BBC Radio 3, 26 June 2012
Oliver (Bill Nighy) is in a bad way. Having lost his job as a lawyer
after twenty-three years, he is quite literally at his wits' end, and decides to take refuge up a tree in a private residents'
garden. Desperate to see Jo, the love of his life (Amelia Bulmore), he will not contemplate coming down until he sees her;
and even then, his future prospects seem bleak, to say the least.

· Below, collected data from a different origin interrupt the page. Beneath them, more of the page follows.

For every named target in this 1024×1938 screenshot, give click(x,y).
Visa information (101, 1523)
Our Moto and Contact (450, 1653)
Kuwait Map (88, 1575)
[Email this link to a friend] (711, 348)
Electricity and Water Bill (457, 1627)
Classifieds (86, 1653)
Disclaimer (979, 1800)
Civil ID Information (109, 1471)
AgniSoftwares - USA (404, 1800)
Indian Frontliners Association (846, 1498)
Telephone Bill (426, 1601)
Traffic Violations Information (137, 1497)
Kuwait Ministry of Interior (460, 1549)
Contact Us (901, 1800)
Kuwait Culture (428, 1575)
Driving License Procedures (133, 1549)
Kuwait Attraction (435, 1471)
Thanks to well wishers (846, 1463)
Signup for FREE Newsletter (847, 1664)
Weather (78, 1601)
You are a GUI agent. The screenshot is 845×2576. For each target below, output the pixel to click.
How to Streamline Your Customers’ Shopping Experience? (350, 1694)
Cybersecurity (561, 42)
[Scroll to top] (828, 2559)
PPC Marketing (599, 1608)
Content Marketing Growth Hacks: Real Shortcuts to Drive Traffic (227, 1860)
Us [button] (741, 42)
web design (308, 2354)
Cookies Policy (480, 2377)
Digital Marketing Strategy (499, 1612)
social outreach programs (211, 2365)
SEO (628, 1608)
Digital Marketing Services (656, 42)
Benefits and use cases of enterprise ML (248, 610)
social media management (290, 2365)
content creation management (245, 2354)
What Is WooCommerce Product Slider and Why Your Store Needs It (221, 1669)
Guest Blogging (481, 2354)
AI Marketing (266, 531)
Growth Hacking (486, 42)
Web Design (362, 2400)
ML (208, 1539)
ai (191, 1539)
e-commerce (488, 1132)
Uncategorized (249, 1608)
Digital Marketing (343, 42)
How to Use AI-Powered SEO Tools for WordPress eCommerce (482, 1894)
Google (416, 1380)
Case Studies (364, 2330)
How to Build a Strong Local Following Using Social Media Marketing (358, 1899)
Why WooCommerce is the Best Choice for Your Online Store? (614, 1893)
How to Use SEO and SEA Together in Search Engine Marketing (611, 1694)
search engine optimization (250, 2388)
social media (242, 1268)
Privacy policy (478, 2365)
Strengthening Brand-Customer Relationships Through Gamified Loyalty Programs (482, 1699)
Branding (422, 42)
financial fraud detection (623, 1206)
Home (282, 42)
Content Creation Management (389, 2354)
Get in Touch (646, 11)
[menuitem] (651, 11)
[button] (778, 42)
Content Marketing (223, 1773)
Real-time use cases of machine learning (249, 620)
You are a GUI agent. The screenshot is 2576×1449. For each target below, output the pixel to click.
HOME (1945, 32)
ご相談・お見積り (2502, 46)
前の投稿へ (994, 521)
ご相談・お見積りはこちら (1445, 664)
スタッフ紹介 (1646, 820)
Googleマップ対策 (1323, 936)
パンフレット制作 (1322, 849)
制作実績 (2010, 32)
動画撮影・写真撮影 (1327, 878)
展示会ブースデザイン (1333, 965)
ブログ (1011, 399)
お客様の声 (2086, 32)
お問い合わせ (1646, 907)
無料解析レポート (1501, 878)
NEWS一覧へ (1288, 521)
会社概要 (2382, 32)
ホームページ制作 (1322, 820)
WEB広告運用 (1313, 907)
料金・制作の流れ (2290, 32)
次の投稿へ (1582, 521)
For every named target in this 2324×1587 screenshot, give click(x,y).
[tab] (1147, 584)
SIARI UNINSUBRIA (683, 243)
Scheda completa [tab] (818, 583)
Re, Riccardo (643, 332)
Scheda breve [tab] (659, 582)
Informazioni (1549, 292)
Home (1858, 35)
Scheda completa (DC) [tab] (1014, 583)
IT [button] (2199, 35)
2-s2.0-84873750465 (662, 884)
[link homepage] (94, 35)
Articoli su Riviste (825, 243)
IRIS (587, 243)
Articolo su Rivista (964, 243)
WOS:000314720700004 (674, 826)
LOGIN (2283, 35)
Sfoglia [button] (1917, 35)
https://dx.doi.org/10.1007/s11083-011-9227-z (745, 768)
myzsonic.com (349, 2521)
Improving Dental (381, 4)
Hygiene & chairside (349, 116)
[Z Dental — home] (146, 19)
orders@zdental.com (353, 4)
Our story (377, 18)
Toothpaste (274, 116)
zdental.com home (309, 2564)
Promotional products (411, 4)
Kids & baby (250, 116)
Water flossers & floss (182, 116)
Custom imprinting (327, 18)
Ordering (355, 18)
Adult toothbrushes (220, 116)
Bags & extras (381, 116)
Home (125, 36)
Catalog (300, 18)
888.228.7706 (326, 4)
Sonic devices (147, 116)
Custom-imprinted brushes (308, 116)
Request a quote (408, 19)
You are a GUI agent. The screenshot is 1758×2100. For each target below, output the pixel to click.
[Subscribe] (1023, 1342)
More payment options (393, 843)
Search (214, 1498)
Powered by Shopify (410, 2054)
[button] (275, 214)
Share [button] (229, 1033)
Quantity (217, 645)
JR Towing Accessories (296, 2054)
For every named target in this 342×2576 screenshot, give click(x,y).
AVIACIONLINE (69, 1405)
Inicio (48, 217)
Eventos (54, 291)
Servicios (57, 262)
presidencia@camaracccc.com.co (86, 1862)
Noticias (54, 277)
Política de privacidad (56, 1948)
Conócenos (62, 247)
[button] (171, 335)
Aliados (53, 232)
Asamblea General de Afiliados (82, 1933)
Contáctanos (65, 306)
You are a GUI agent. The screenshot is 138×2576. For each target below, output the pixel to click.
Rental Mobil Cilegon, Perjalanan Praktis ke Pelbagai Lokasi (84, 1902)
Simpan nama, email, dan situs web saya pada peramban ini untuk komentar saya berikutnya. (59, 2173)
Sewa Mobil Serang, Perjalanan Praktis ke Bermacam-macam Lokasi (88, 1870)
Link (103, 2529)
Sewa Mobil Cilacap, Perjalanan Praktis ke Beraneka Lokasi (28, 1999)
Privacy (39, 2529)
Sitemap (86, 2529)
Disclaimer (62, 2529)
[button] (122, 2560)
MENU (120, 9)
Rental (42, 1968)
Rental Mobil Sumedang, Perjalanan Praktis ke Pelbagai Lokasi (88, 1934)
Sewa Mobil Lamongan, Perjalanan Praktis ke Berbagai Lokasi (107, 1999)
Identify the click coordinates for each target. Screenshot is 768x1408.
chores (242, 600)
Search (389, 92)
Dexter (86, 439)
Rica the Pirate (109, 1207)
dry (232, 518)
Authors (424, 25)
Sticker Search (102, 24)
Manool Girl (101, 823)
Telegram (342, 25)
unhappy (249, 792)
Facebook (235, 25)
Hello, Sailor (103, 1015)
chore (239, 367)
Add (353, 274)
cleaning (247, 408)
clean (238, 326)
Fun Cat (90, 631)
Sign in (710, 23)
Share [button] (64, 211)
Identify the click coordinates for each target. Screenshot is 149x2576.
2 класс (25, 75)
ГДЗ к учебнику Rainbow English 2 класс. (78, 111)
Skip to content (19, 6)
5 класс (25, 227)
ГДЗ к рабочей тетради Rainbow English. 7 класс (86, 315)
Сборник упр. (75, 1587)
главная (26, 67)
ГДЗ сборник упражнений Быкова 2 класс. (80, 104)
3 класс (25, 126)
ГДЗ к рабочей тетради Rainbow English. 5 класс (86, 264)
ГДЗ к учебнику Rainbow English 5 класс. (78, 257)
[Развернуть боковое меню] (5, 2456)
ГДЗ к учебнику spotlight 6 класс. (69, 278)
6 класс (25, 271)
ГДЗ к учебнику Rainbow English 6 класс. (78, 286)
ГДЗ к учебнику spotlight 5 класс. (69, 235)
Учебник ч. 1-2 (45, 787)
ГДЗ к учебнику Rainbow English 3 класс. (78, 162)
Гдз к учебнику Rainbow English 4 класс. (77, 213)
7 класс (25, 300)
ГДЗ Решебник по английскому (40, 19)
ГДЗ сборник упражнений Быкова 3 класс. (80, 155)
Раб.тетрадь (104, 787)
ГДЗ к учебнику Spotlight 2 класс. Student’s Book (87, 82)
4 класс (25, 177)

Pauline Harris' production looked at the male mid-life crisis, focusing on a man
who appeared to have it all, and then gives it away. Oliver won a substantial amount in the National Lottery, distributed
it to a variety of causes, both good and bad, and now has nothing. His relationship with Jo founders on his inability
to say what he really thinks. This is not really his fault: ever since he was a child, Oliver has been tormented by the experience
of seeing his mother go insane. Although some well-meaning residents (Brigit Forsyth, Maggie Fox) try to help him, the
only person who can really make a difference is Oliver himself. He has to overcome his hang-ups and try and win Jo's love
While the plot of this Afternoon Drama is a familiar one, it was rendered
compelling through Nighy's performance; throughout his career he has become adept at portraying mentally tortured souls, and
he did not disappoint here. There was really no other way for him to deal with his neurosis other than to return to his childhood
days and seek refuge from the world up a tree.